Spesso abbiamo criticato le scelte poco adatte al mondo del commercio e del merchandising, spesso la Fiorentina riguardo quest’ultimo argomento ha toppa alla grande. Questa volta no. Presentare la maglia subito dopo la fine della stagione vuol dire vendite per tutta l’estate, già a partire da maggio. La Fiorentina in questo senso, ha seguito gli esempi delle altre big d’Italia che fanno tutte la stessa scelta ogni anno. Le Coq Sportif hanno fatto una maglia originale e che è piaciuta alla maggior parte dei tifosi, si registrano già tante prenotazione e ieri allo store di San Lorenzo, in pieno centro fiorentino, sono andate letteralmente a ruba. Tutto questo in attesa della presentazione della terza maglia. Anche questa scelta pare essere davvero vincente. Presentare singolarmente e in un altro evento (questa volta però aperto anche ai tifosi) la terza maglia che sarà un piccolo omaggio alla storia viola e alle richieste dei tifosi è una scelta perfetta che accontenterà tutti.

Ci saranno altri eventi da qui ad agosto per la promozione della maglia, uno anche in centro a Firenze con la squadra. L’azienda francese da questo punto di vista non delude. Unica nota stonata della nuova maglia è indubbiamente il prezzo, 120 euro per la maglia originale da gara. Troppi. Poi c’è anche quella originale ma non da gara al prezzo di 70 euro.

Intanto si avvicina sempre di più l’arrivo a Firenze di Pantaleo Corvino che torna a Fiorentina per provare a fare il salto di qualità. Finalmente ci siamo, la settimana prossima sarà quelle delle scelte ufficiali dato che ormai la proprietà pare aver già deciso tutto. Andranno via in tanti e arriveranno 3 innesti in società, occhio al posto di team manager che potrebbe essere affidato ad un ex viola amato dai tifosi.

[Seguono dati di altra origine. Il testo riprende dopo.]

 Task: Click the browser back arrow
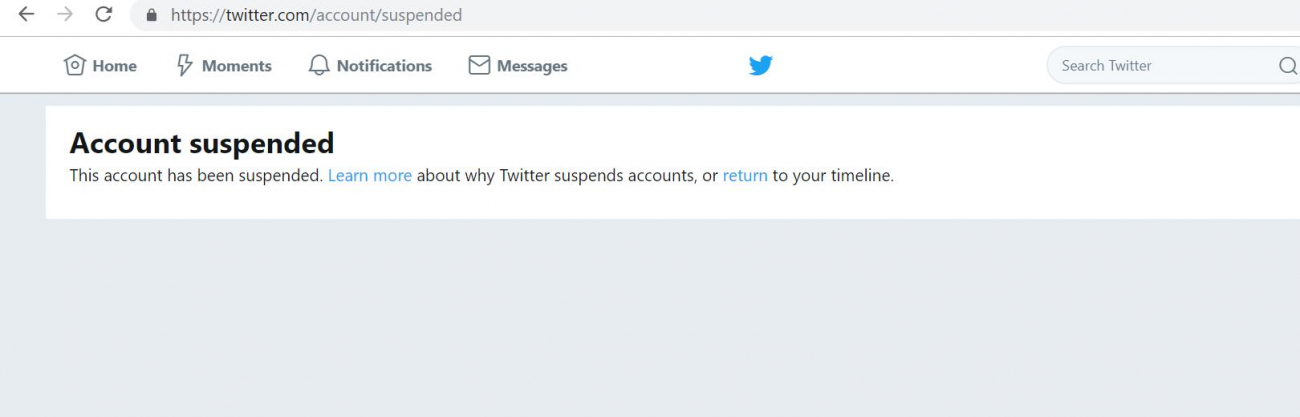(27, 15)
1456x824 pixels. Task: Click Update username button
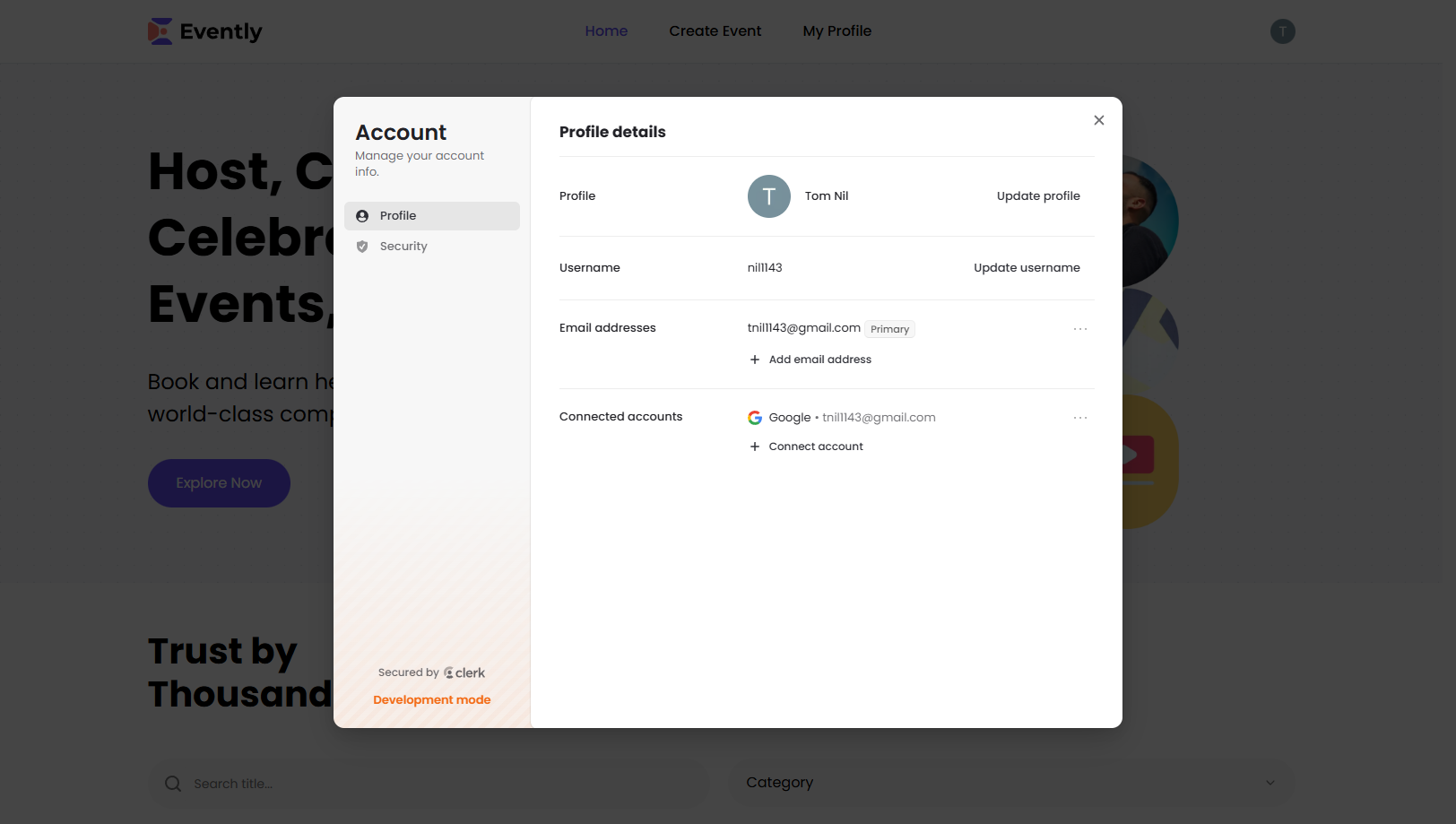(x=1027, y=268)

Corvino porterà con se tanti acquisti, qualcuno già quasi fatto come Mario Rui e probabilmente anche Lisandro Lopez. Ci saranno novità nell’organigramma societario con un assetto piu snello e con il nuovo direttore sportivo che tornerà ad essere il primo vero e grande responsabile di tutto il comparto tecnico. Servirà anche a saper bacchettare l’allenatore quando serve. Quest’anno Sousa non aveva punti di riferimento in società. Il resto sarà tutto ancora da vedere ma con il diesse pugliese i colpi di scena ci sono sempre stati e ci sarà da scommettere ci saranno anche questa volta.